After the clinical trial coordinators requested
permission from the site coordinator to move Susan to the open label Xolair injection
arm of the clinical trial due to Susan's inability to tolerate increasingly
high doses of peanut, Susan and I felt relieved...and oddly, strangely, a bit
disappointed -- almost as though Susan's inability to tolerate progressively
higher doses of peanut was a failure in some way. [For those who have missed an entry or two,
in Week 17, Susan was taking, but not tolerating a 60 mg dose of peanut
protein. The Clinical Trial doctors
decided to decrease her dose to 45 mg of peanut protein in the hope that she
would tolerate it. This was a move in
the wrong direction, as the goal was for Susan to be able to tolerate 250 mg of
peanut (one whole peanut) by Week 19, which looked less and less likely as she
struggled to tolerate the updoses.]
Failure.
Yes.
That sounds a bit crazy, even to me, but it is true.
This feeling -- that we [Susan?] had failed in some way was
underscored (and EXPLAINED -- thank you) by a dear friend when she said: "I am so sorry the clinical trial did
not work." I paused, seeing clearly
-- understanding -- the feelings of failure.
It was with relief that I explained to my friend that it
was possible that the clinical trial worked exactly the way it was supposed to
-- if Susan was in the control group...IF
those painful, burning injections she endured every other week for twelve weeks
were...the placebo.
And so, it was with mixed feelings that we drove into the
city for our appointment in the Clinical Research Unit (CRU) on Tuesday. While I was thrilled beyond belief by the
knowledge that Susan would begin receiving open label injections of Xolair,
there was a part of me (that fretful, worrisome, negative part of me) that
wondered -- were we starting anew -- returning to Week 0 only to go down a
similar (hard) path in twelve weeks?
(This is, of course, only likely in the highly unlikely event that Susan has been receiving Xolair
injections from the start...)
While Susan gave voice to this possibility, wondering
aloud if Xolair ever does not help someone, when I think about her mood,
the mood in the room...when I look at the pictures I took...I know she was
feeling hopeful...optimistic, and I was, too (well, mostly...save for that
little voice lurking in the back of my head...)
Susan was all business during the breathing tests.
And I could not resist photographing the pre-prepared, clearly labeled syringes filled with what
I hope is a miracle medicine for Susan...
[I have already had several people ask -- why THREE injections? It does seem rather a lot, I would agree -- while I don't know the amount in each syringe (although I suspect I could have known had I thought to turn over the syringes), I do know that this is the dosage that was calculated based on Susan's IgE levels at the time she was enrolled in the clinical trial -- First Food Challenge.]
Susan was the most relaxed I have ever seen her during the injections. (Of course, we were TOTALLY joking around with her...and I am sure it did not hurt knowing that she was receiving open label injections of Xolair.)
She went from serious...
To..smiling. As mom, I know that is a for-real smile. With hope like this, how could she not smile?
And then (because we were being really goofy -- and not a one of us in the room could sing AT ALL), Susan was cracking up! (How could she not? Even I was laughing at how pathetic we sounded...)
And then, even though she was getting an injection (her third), Susan was "licking up her baby bumblebee!" I love that Lydia's mother's antics carried over as they did during this visit to the CRU (Surreal).
I could not help but grill Susan after the injections:
-- Did you feel anything any different?
-- Was there anything AT ALL different?
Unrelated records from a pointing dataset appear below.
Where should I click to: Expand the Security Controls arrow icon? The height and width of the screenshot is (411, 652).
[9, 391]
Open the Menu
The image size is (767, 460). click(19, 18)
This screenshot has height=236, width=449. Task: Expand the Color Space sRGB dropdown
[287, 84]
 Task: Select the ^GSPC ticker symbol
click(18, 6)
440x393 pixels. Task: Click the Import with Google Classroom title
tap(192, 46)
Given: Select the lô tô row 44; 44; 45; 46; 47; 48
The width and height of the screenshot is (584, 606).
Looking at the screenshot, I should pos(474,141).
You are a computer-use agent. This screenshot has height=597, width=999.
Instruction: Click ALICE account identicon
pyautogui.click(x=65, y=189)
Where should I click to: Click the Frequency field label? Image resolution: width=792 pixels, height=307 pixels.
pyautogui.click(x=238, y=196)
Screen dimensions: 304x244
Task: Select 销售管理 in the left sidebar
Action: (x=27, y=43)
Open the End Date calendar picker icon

Anything? At ALL?
No, mom.
(As I told myself -- it means nothing. Right? Right. But still...I wonder...)
Because Susan is now in Week 0, everything starts again -- including the two-hour observation period post-Xolair injections (this is true for the first three injection visits). Allergic kids are allergic to things -- including...um, medication. So, it is really important that they be observed after a new medication is introduced.
So, Susan and I settled in to wait. We knew there would be a blood draw (SO last on Susan's list)...but, other than that, we had no great plans for the two-hour waiting period. Wait. That's not true. She intended to royally beat me at Bejeweled Butterflies...but, other than that, we had no real plans.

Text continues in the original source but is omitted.